Function frontier is a wrapper function that calls sfa for the estimation. The two functions differ only in the user interface; function frontier has the “old” user interface and is kept to maintain compatibility with older versions of the frontier package.

One can use functions sfa and frontier to calculate the log likelihood value for a given model, a given data set, and given parameters by using the argument startVal to specify the parameters and using the other arguments to specify the model and the data. The log likelihood value can then be retrieved by the logLik method with argument which set to "start". Setting argument maxit to 0 avoids the (eventually time-consuming) ML estimation and allows to retrieve the log likelihood value with the logLik method without further arguments.
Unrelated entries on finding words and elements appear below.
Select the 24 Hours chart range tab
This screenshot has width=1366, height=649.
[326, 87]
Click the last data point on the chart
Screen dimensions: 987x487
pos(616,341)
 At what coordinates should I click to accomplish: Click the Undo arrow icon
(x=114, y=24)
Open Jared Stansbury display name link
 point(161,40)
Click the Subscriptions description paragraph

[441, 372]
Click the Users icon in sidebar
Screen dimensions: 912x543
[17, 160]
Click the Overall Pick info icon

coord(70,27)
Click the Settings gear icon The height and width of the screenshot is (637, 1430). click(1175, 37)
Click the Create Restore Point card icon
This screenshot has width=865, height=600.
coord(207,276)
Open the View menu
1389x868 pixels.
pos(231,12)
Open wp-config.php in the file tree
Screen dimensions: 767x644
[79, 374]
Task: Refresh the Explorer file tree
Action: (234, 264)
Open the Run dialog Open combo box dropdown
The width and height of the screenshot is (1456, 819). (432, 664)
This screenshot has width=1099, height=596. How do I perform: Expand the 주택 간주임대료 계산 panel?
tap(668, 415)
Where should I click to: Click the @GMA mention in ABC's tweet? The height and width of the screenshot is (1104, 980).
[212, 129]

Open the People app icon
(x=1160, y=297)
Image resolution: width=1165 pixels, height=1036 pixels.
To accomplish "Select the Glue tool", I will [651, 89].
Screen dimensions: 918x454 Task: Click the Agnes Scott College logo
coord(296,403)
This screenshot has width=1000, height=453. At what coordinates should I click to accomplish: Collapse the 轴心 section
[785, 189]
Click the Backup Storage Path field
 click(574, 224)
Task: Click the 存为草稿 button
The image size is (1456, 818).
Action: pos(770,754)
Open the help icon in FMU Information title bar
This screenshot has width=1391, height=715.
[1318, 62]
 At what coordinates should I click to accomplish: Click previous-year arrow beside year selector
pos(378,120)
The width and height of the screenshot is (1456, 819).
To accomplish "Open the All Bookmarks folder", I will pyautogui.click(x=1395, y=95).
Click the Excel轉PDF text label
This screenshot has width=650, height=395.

The frontier function uses the Fortran source code of Tim Coelli's software FRONTIER 4.1 (http://www.uq.edu.au/economics/cepa/frontier.htm) and hence, provides the same features as FRONTIER 4.1. A comprehensive documentation of FRONTIER 4.1 is available in the file Front41.pdf that is included in the archive FRONT41-xp1.zip, which is available at http://www.uq.edu.au/economics/cepa/frontier.htm. It is recommended to read this documentation, because the frontier function is based on the FRONTIER 4.1 software.

If argument formula of sfa is a (usual) one-part formula (or argument zNames of frontier is NULL), an ‘Error Components Frontier’ (ECF, see Battese and Coelli 1992) is estimated. If argument formula is a two-part formula (or zNames is not NULL), an ‘Efficiency Effects Frontier’ (EEF, see Battese and Coelli 1995) is estimated. In this case, the first part of the formula (i.e. the part before the “|” symbol) is used to explain the endogenous variable directly (X variables), while the second part of the formula (i.e. the part after the “|” symbol) is used to explain the efficiency levels (Z variables). Generally, there should be no reason for estimating an EEF without Z variables, but this can done by setting the second part of argument formula to 1 (with Z intercept) or - 1 (without Z intercept) (or by setting argument zNames) to NA).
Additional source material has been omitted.